Postponed for two days because of the assassination of Martin Luther King Jr., it’s fitting that major Oscars that year went to two films focusing on race relations. In the Heat of the Night is generally remembered as an engrossing murder mystery but not the trailblazing social drama it was, while Guess Who’s Coming to Dinner is generally dismissed as a lightweight, almost naïve, comedy. Yet both were major eye-openers in their day.

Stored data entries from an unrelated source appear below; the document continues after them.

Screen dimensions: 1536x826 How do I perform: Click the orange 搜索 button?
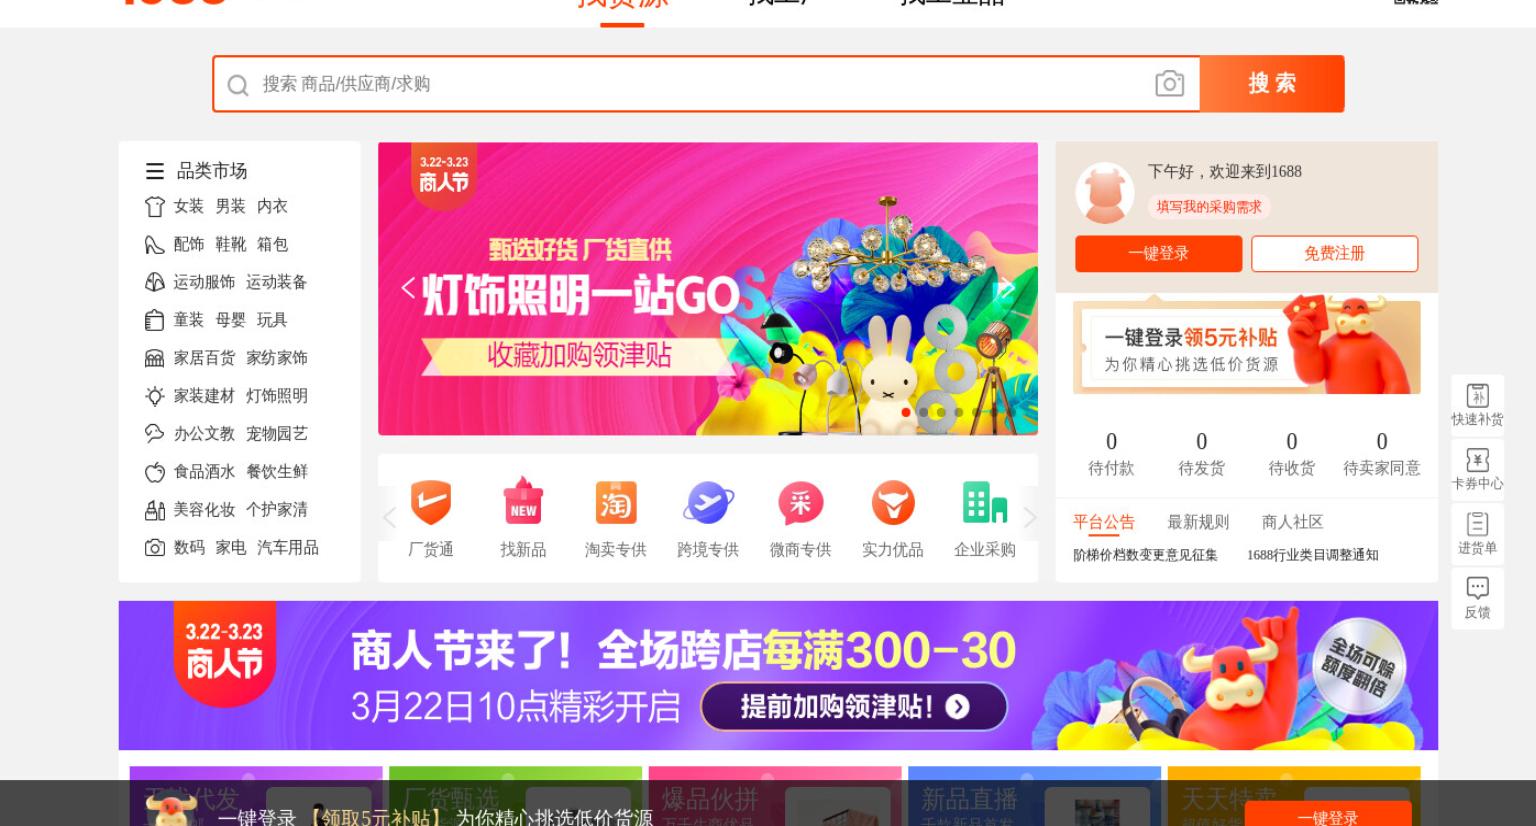point(1272,84)
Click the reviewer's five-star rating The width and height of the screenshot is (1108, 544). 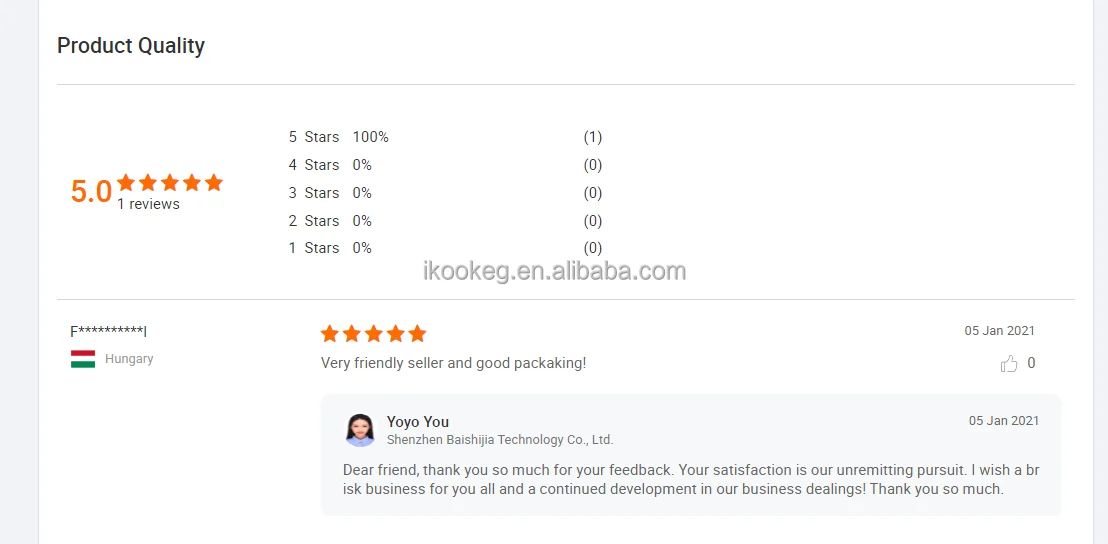click(373, 334)
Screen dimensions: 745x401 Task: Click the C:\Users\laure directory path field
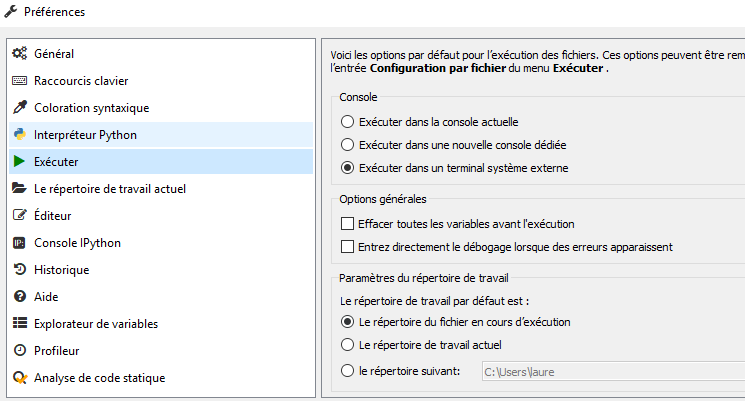(613, 372)
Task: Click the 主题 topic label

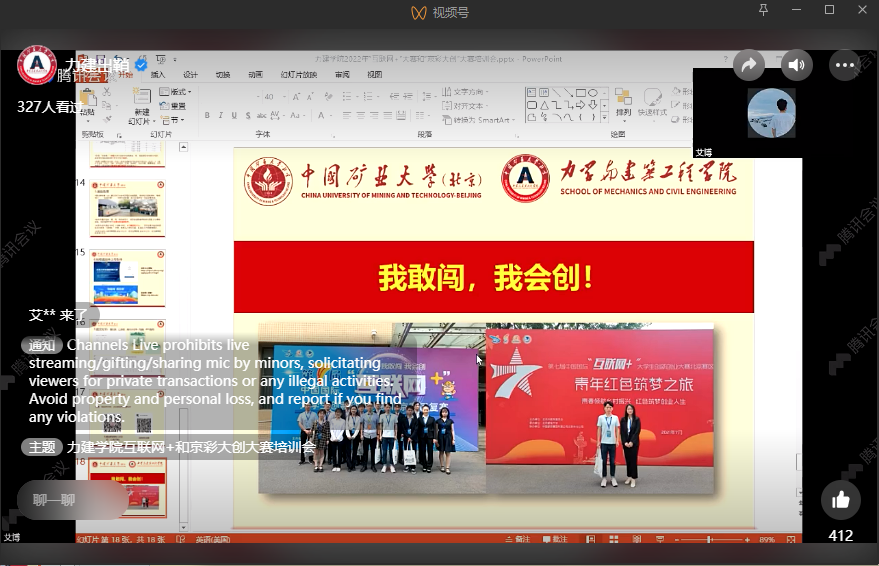Action: [41, 447]
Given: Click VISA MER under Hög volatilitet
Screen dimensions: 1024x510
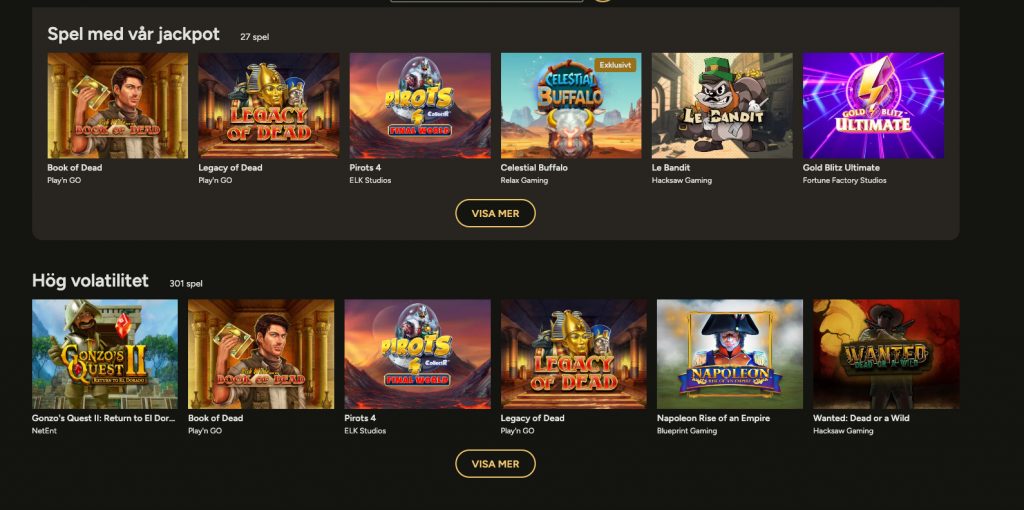Looking at the screenshot, I should point(495,464).
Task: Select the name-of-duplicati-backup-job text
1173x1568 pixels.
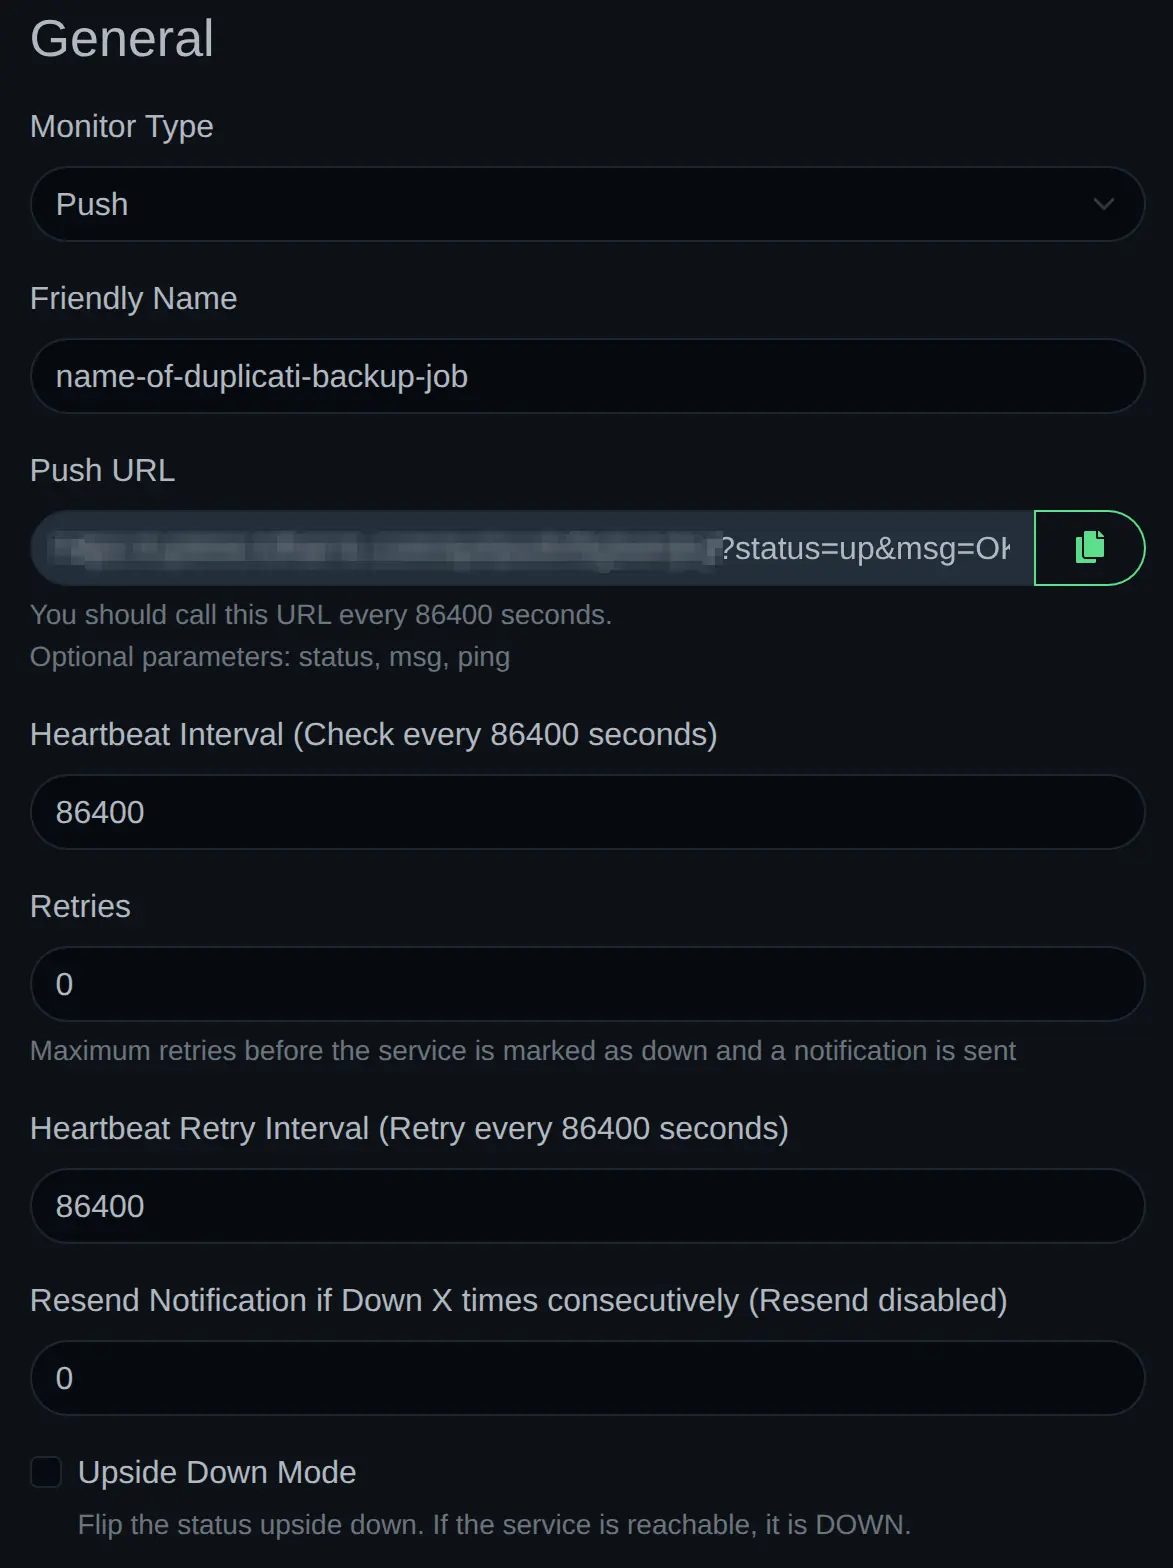Action: tap(260, 376)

The key scene in Best Picture winner In the Heat of the Night, directed by Oscar-nominated Norman Jewison,is the one in which Sidney Poitier as a black detective from up North (Philadelphia, Pa. to be exact) visits the home of one of the landed gentry of Sparta, Mississippi during the course of a murder investigation. Poitier says something that offends the old gentleman who then slaps him across the face. Poitier’s response is not to turn the other cheek, but to slap the old gentleman back. When the old gentleman, played by Larry Gates, asks redneck sheriff Rod Steiger what he’s going to do about it, Steiger shrugs it off with an “I don’t know” causing the old man to weep. It’s a stunning scene that had it happened in real life might have caused the Poitier character to have been shot on the spot. It was that moment in which the black man, standing tall and proud, announced to the world that there was no turning back, opening the door for many other black leading men.

Poitier had another pivotal moment in the nominated Guess Who’s Coming to Dinner, directed by nominee Stanley Kramer,in which he tells his father, played by Roy Glenn, “you think of yourself as a black man, I think of myself as a man.”

Despite Poitier’s strong presence in both films, it’s the performances of other actors that won the awards that year. Steiger, bringing nuances to the bigoted redneck sheriff one wouldn’t have thought possible, easily won the Best Actor Oscar and Katharine Hepburn, nominated for the tenth time, finally won her second Oscar after 34 years for playing her first ordinary housewife in Guess Who’s Coming to Dinner. Two-time Oscar winner Spencer Tracy won his ninth and final nomination posthumously for playing Poitier’s prospective father-in-law in Dinner, and Cecil Kellaway and Beah Richards won supporting nods, he as a kindly clergyman, she as Poitier’s dignified mother.

Though not the first film to deal with interracial romance, Guess Who’s Coming to Dinner was the first boasting a cast of the magnitude of Tracy, Poitier and Hepburn. It wasn’t the romance between Poitier and Katharine Houghton, Hepburn’s real-life niece, which was central to the film, but the reaction of her parents played by Hepburn and Tracy. There is real poignancy in Tracy’s last speech and those were real tears welling up in Hepburn’s eyes as she quietly listens to what he has to say.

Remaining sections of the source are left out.